On Friday, December 04, 2015 11:41:01 AM Viresh Kumar wrote:
> On 04-12-15, 02:18, Rafael J. Wysocki wrote:
> > > + shared->skip_work--;
> > 
> > Is there any reason for incrementing and decrementing this instead of 
> > setting
> > it to either 0 or 1 (or maybe either 'true' or 'false' for that matter)?
> > 
> > If my reading of the patch is correct, it can only be either 0 or 1 anyway, 
> > right?
> 
> No. It can be 0, 1 or 2.
> 
> If the timer handler is running on any CPU, we increment skip_work, so
> its value is 1. If at the same time, we try to stop the governor, we
> increment it again and its value is 2 now.
> 
> Once timer-handler finishes, it decrements it and its value become 1.
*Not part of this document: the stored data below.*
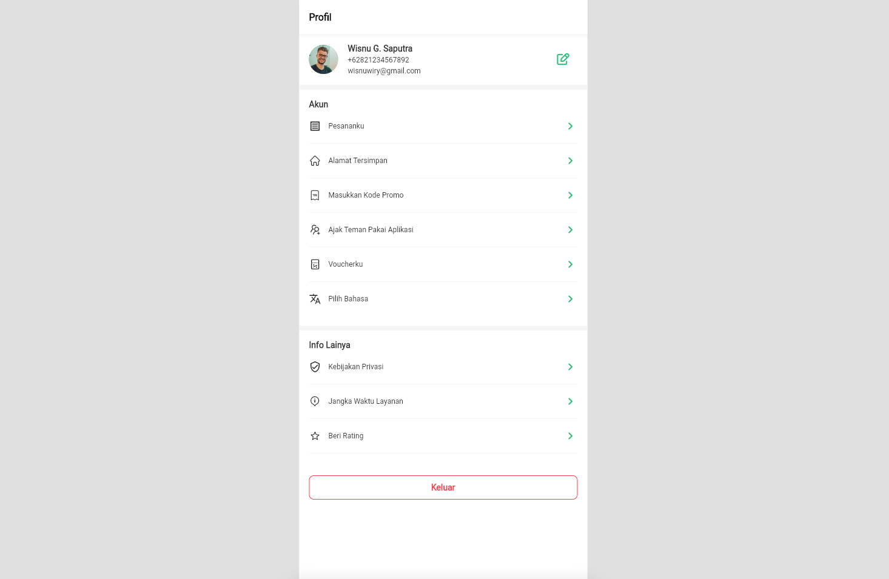Expand Pesananku with its green chevron
Image resolution: width=889 pixels, height=579 pixels.
570,126
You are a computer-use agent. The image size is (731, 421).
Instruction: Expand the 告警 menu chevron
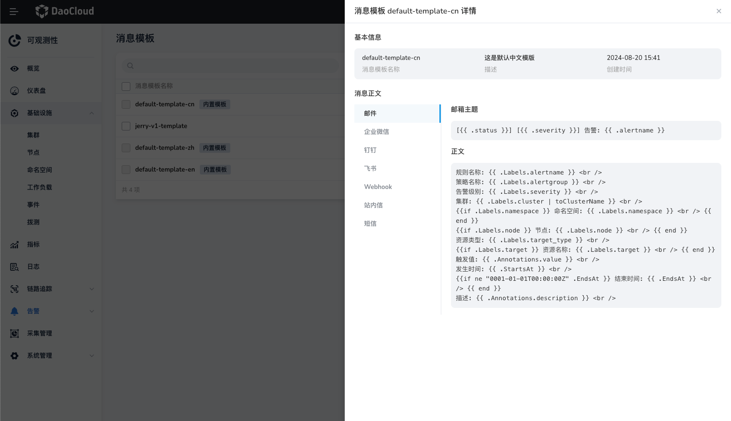(92, 311)
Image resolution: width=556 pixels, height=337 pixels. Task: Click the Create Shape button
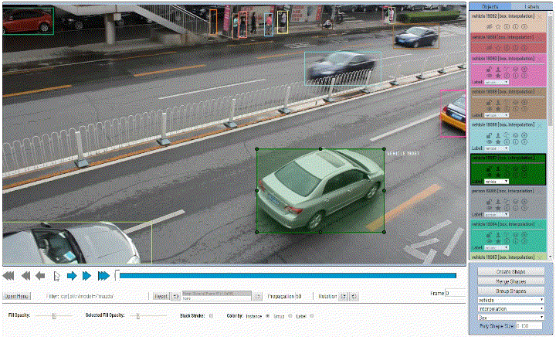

> Which guarantees that no other timer handler starts executing at this
> point of time and we can safely do gov_cancel_timers(). And once we
> are sure that we don't have any work/timer left, we make it 0 (as we
> aren't sure of the current value, which can be 0 (if the timer handler
> wasn't running when we stopped the governor) or 1 (if the timer
> handler was running while stopping the governor)).
> 
> Hope this clarifies it.

Well, almost, but not quite yet, because now the question is what prevents
gov_cancel_work() from racing with dbs_work_handler().

If you can guarantee that they'll never run in parallel with each other,
you probably don't need the whole counter dance.  Otherwise, dbs_work_handler()
should decrement the counter under the spinlock after all I suppose.